Building distributions with a coin flip

Generating probability distributions with natural examples

How many probability distributions can we generate by imagining simple natural processes? In this post I use a simple binomial random number generator to produce different random variables with a variety of distributions. Using built in probability densities functions in R, I show how the simulated data (plot bars) approach the exact probability density (plot lines) and provide an intuitive interpretation of model parameters of commonly encountered distributions.

A biological example

“Nothing in Biology Makes Sense Except in the Light of Evolution” - Theodosius Dobzhansky, 1973

Nucleotides form the molecular basis of the genetic code, the order of which is approximately random (to the human eye).
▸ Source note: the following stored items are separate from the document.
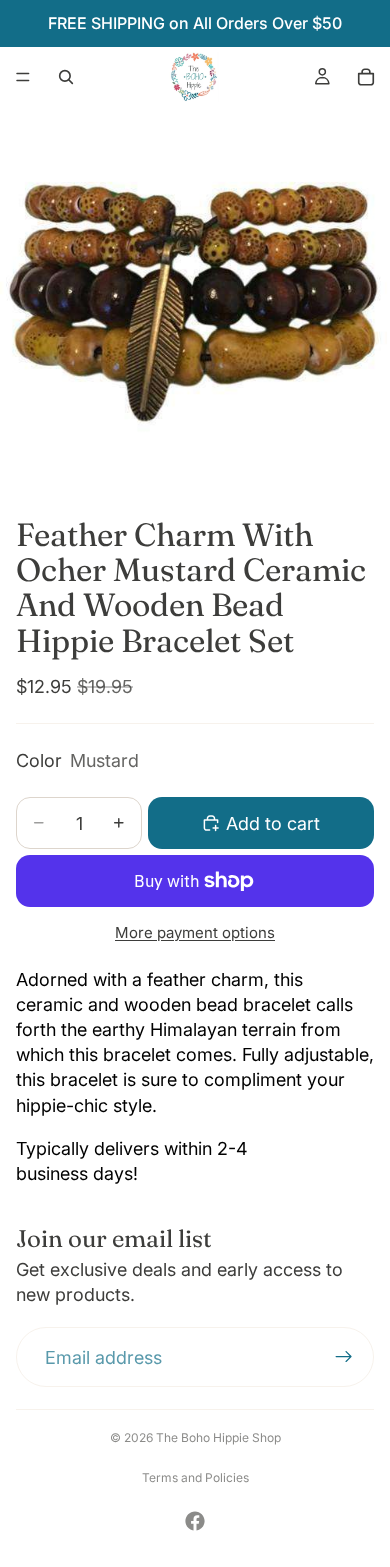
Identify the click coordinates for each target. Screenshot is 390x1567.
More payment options (195, 932)
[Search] (66, 77)
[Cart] (366, 77)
In the following, we will imagine reading a strand of DNA.

The number of A’s (Adenine) in one letter of genetic code can be 1 (if A) or 0 (if G, G or T). This is a random Bernoulli variable where \(p = 1/4\) and a special case of a Binomial distribution where \(n = 1\)
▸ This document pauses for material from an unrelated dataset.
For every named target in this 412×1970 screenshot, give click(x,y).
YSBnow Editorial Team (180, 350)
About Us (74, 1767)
samples1 = rbinom(n = 10000, size = 1, prob = 1/4)

p1 = ggplot()+ 
  geom_histogram(aes(samples1), breaks = 0:2 - 0.5, colour = 'black', closed = 'left') + 
  geom_line(aes(0:1, dbinom(0:1, 1, 0.25) * 10000), col = "red") +
  
  # aesthetics
  ggtitle('Bernoulli distribution') +
  xlab('number of A bases per nucleotide') +
  ylab('counts per 10000 nucleotides') +
  mydarktheme

p1

If we count the A’s in 10 letters of code, This random variable becomes binomial with \(n = 10\) and \(p = 1/4\).
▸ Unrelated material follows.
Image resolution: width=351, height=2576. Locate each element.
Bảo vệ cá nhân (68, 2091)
samples = rbinom(n = 10000, size = 10, prob = 0.25)

p2 = ggplot()+ 
  geom_histogram(aes(samples), breaks = 0:10 -  0.5, colour = 'black', closed = 'left') + 
  geom_line(aes(0:10, dbinom(0:10, 10, 0.25) * 10000), col = "red") +
  
  # aesthetics
  ggtitle('Binomial distribution') +
  xlab('number of A bases in 10 nucleotides') +
  mydarktheme + 
  scale_x_continuous(breaks = 0:10)

p2

Counting the number of non-A letters until we see the first A gives us a geometric distribution with \(p = 1/4\).

samples = replicate(n = 10000, 
            which(rbinom(n = 10, size = 1, prob = 0.25) == 1)[1] - 1
          )

p3 = ggplot()+ 
  geom_histogram(aes(samples), breaks = 0:11 - 0.5, colour = 'black', closed = 'left') + 
  geom_line(aes(0:10,  dgeom(0:10, 0.25) * 10000), col = "red") +
  
  # aesthetics
  ggtitle('Geometric distribution') +
  xlab('number of nucleotides until first A base') +
  mydarktheme 

p3
## Warning: Removed 573 rows containing non-finite values (stat_bin).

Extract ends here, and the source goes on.